July 24, 2014

Initial Unemployment Claims (072414): 284K; Raw Claims Come in Under 300K

Filed under: Economy,Taxes & Government — Tom @ 7:06 am

Prediction: Well, a sort-of prediction — Bloomberg News says that “U.S. economic data today will show new home sales fell in June, while a weekly report on initial claims for unemployment insurance will say applications rose.”

Last week came in with 302,000 seasonally adjusted claims.

Update: Business Insider has a 307K prediction.

Seasonal adjustment factors:

  • Week ended July 19, 2014 — 99.2
  • Week ended July 20, 2013 — 103.0

Raw claims:

  • Week ended July 12, 2014 — (before revision)
  • Week ended July 20, 2013 — 340,457

It looks as if this week’s seasonal factor will make today’s result look better than it should by about 11,000 or 12,000 claims. Both weeks above were full five-day, mid-July business weeks, and there doesn’t seem to be a good reason for the differential between the years’ seasonal factors, and last year’s seasonally adjusted results were consistent with other weeks in July.

For a repeat of or improvement upon last week’s performance, raw claims will need to be 311,000 or lower (311K divided by 1.03 is 302K, rounded).

But, consisted with what was just noted above, raw claims really need to come in at or below 300K.

We’ll see here at 8:30.



In the week ending July 19, the advance figure for seasonally adjusted initial claims was 284,000, a decrease of 19,000 from the previous week’s revised level. This is the lowest level for initial claims since February 18, 2006 when they were 283,000. The previous week’s level was revised up by 1,000 from 302,000 to 303,000. The 4-week moving average was 302,000, a decrease of 7,250 from the previous week’s revised average. This is the lowest level for this average since May 19, 2007 when it was 302,000. The previous week’s average was revised up by 250 from 309,000 to 309,250.

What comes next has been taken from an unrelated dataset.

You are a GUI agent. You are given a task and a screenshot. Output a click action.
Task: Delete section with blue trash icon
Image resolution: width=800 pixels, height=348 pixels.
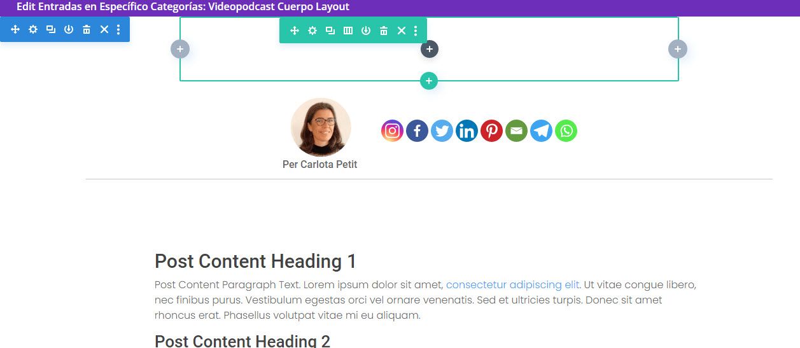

The advance number of actual initial claims under state programs, unadjusted, totaled 292,344 in the week ending July 19, a decrease of 78,215 (or -21.1 percent) from the previous week. The seasonal factors had expected a decrease of 58,477 (or -15.8 percent) from the previous week. There were 340,457 initial claims in the comparable week in 2013.

This is a good result — just not as good as the reported seasonally adjusted 284K number would indicate. It’s really the equivalent of about 295K.


UPDATE: Regarding the seasonal factors

“Initial jobless claims probably remained near the 300,000 mark as seasonal factors likely continued to misestimate actual claims activity during the July auto factory shutdown season,” said Citi’s Peter D’Antonio.

“We posit that filing have been artificially low, relative to the May-June average, reflecting in part the inability of the seasonal factors to account for two post-crisis trends in the auto sector: (1) the auto sector is much smaller, resulting in fewer hourly worker claims than before; and (2) many factories stay open in order to accommodate stronger demand. Separately, beneficiaries and the insured rate likely also remained low due to factory retooling period seasonal factor idiosyncrasies.”

Mr. D’Antonio’s argument would support this year’s seasonal factor being lower than last year. Instead, this week’s factor, as noted above, was higher than last year’s comparable week.


1 Comment

  1. These stats are meaningless drivel that obfuscate reality, the only important stat is the total number of full time employed people and the man-hours worked and paid for by employers employers. Only when an apples to apples comparison can be made with numbers that actually delineate the full from the part timers are such stats meaningful. A layoff of a full time Auto worker is more significant than someone getting off unemployment stuck in a part time job.